_Stated problem:_ Reproduce each of the following records word for word, without changing anything.

--- Start Material to process ---

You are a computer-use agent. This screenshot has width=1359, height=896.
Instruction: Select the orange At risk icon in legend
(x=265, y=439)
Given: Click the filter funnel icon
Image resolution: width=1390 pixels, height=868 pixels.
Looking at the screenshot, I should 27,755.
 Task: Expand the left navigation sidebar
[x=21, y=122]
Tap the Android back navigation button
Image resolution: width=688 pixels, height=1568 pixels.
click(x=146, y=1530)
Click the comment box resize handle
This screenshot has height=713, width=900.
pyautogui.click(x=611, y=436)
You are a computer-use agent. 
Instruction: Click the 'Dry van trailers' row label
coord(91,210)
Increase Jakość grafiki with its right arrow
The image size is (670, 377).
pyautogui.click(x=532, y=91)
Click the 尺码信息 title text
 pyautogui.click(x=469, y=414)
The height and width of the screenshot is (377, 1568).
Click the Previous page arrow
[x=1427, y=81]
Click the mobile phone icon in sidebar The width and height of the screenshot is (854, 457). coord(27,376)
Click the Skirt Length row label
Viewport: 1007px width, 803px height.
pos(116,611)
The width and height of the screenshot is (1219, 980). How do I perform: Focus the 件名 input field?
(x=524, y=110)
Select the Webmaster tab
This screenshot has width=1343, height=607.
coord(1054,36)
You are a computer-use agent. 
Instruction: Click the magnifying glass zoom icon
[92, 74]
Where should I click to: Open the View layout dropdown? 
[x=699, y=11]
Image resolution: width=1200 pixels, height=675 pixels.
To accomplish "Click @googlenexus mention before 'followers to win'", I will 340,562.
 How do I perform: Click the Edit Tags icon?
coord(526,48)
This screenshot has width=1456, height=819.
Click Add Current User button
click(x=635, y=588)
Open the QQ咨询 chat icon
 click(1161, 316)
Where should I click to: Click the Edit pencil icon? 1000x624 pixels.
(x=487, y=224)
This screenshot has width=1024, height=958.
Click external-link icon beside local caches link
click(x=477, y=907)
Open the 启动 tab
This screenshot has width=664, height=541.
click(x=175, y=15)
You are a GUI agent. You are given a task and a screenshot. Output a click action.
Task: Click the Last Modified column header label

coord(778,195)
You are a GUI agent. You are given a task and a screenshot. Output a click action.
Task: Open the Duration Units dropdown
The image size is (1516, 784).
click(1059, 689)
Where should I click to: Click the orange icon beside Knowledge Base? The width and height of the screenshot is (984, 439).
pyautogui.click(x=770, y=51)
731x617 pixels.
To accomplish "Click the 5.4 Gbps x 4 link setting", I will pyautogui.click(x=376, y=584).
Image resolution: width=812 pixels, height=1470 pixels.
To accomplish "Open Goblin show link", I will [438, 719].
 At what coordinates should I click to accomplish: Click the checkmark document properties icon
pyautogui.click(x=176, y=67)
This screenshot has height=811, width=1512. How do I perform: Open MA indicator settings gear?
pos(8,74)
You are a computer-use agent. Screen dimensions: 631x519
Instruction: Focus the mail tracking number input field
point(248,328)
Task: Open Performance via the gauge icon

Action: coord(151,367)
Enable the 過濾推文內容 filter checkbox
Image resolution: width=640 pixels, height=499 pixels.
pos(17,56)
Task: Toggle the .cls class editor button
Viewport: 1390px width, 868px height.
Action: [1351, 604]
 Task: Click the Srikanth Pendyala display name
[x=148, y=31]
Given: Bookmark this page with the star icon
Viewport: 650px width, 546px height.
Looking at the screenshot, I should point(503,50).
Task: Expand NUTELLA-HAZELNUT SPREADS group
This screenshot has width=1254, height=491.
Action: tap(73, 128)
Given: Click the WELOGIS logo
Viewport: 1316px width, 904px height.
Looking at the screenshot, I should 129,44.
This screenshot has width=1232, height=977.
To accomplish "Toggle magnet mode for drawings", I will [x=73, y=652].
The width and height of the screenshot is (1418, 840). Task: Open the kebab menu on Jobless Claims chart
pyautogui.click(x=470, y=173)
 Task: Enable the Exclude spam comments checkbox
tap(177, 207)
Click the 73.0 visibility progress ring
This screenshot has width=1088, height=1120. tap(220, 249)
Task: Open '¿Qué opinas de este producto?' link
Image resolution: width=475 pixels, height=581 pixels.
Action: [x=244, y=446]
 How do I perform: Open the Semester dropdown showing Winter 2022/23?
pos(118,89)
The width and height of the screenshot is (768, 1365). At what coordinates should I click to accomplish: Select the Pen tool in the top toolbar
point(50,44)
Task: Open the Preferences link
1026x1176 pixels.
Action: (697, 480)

--- End Material to process ---

_Exercise output:_
You are a computer-use agent. This screenshot has width=1359, height=896.
Instruction: Select the orange At risk icon in legend
(x=265, y=439)
Given: Click the filter funnel icon
Image resolution: width=1390 pixels, height=868 pixels.
Looking at the screenshot, I should 27,755.
 Task: Expand the left navigation sidebar
[x=21, y=122]
Tap the Android back navigation button
Image resolution: width=688 pixels, height=1568 pixels.
click(x=146, y=1530)
Click the comment box resize handle
This screenshot has height=713, width=900.
pyautogui.click(x=611, y=436)
You are a computer-use agent. 
Instruction: Click the 'Dry van trailers' row label
coord(91,210)
Increase Jakość grafiki with its right arrow
The image size is (670, 377).
pyautogui.click(x=532, y=91)
Click the 尺码信息 title text
 pyautogui.click(x=469, y=414)
The height and width of the screenshot is (377, 1568).
Click the Previous page arrow
[x=1427, y=81]
Click the mobile phone icon in sidebar The width and height of the screenshot is (854, 457). coord(27,376)
Click the Skirt Length row label
Viewport: 1007px width, 803px height.
pos(116,611)
The width and height of the screenshot is (1219, 980). How do I perform: Focus the 件名 input field?
(x=524, y=110)
Select the Webmaster tab
This screenshot has width=1343, height=607.
coord(1054,36)
You are a computer-use agent. 
Instruction: Click the magnifying glass zoom icon
[92, 74]
Where should I click to: Open the View layout dropdown? 
[x=699, y=11]
Image resolution: width=1200 pixels, height=675 pixels.
To accomplish "Click @googlenexus mention before 'followers to win'", I will 340,562.
 How do I perform: Click the Edit Tags icon?
coord(526,48)
This screenshot has width=1456, height=819.
Click Add Current User button
click(x=635, y=588)
Open the QQ咨询 chat icon
 click(1161, 316)
Where should I click to: Click the Edit pencil icon? 1000x624 pixels.
(x=487, y=224)
This screenshot has width=1024, height=958.
Click external-link icon beside local caches link
click(x=477, y=907)
Open the 启动 tab
This screenshot has width=664, height=541.
click(x=175, y=15)
You are a GUI agent. You are given a task and a screenshot. Output a click action.
Task: Click the Last Modified column header label

coord(778,195)
You are a GUI agent. You are given a task and a screenshot. Output a click action.
Task: Open the Duration Units dropdown
The image size is (1516, 784).
click(1059, 689)
Where should I click to: Click the orange icon beside Knowledge Base? The width and height of the screenshot is (984, 439).
pyautogui.click(x=770, y=51)
731x617 pixels.
To accomplish "Click the 5.4 Gbps x 4 link setting", I will pyautogui.click(x=376, y=584).
Image resolution: width=812 pixels, height=1470 pixels.
To accomplish "Open Goblin show link", I will [438, 719].
 At what coordinates should I click to accomplish: Click the checkmark document properties icon
pyautogui.click(x=176, y=67)
This screenshot has height=811, width=1512. How do I perform: Open MA indicator settings gear?
pos(8,74)
You are a computer-use agent. Screen dimensions: 631x519
Instruction: Focus the mail tracking number input field
point(248,328)
Task: Open Performance via the gauge icon

Action: coord(151,367)
Enable the 過濾推文內容 filter checkbox
Image resolution: width=640 pixels, height=499 pixels.
pos(17,56)
Task: Toggle the .cls class editor button
Viewport: 1390px width, 868px height.
Action: [1351, 604]
 Task: Click the Srikanth Pendyala display name
[x=148, y=31]
Given: Bookmark this page with the star icon
Viewport: 650px width, 546px height.
Looking at the screenshot, I should point(503,50).
Task: Expand NUTELLA-HAZELNUT SPREADS group
This screenshot has width=1254, height=491.
Action: tap(73, 128)
Given: Click the WELOGIS logo
Viewport: 1316px width, 904px height.
Looking at the screenshot, I should 129,44.
This screenshot has width=1232, height=977.
To accomplish "Toggle magnet mode for drawings", I will [x=73, y=652].
The width and height of the screenshot is (1418, 840). Task: Open the kebab menu on Jobless Claims chart
pyautogui.click(x=470, y=173)
 Task: Enable the Exclude spam comments checkbox
tap(177, 207)
Click the 73.0 visibility progress ring
This screenshot has width=1088, height=1120. tap(220, 249)
Task: Open '¿Qué opinas de este producto?' link
Image resolution: width=475 pixels, height=581 pixels.
Action: [x=244, y=446]
 How do I perform: Open the Semester dropdown showing Winter 2022/23?
pos(118,89)
The width and height of the screenshot is (768, 1365). At what coordinates should I click to accomplish: Select the Pen tool in the top toolbar
point(50,44)
Task: Open the Preferences link
1026x1176 pixels.
Action: (697, 480)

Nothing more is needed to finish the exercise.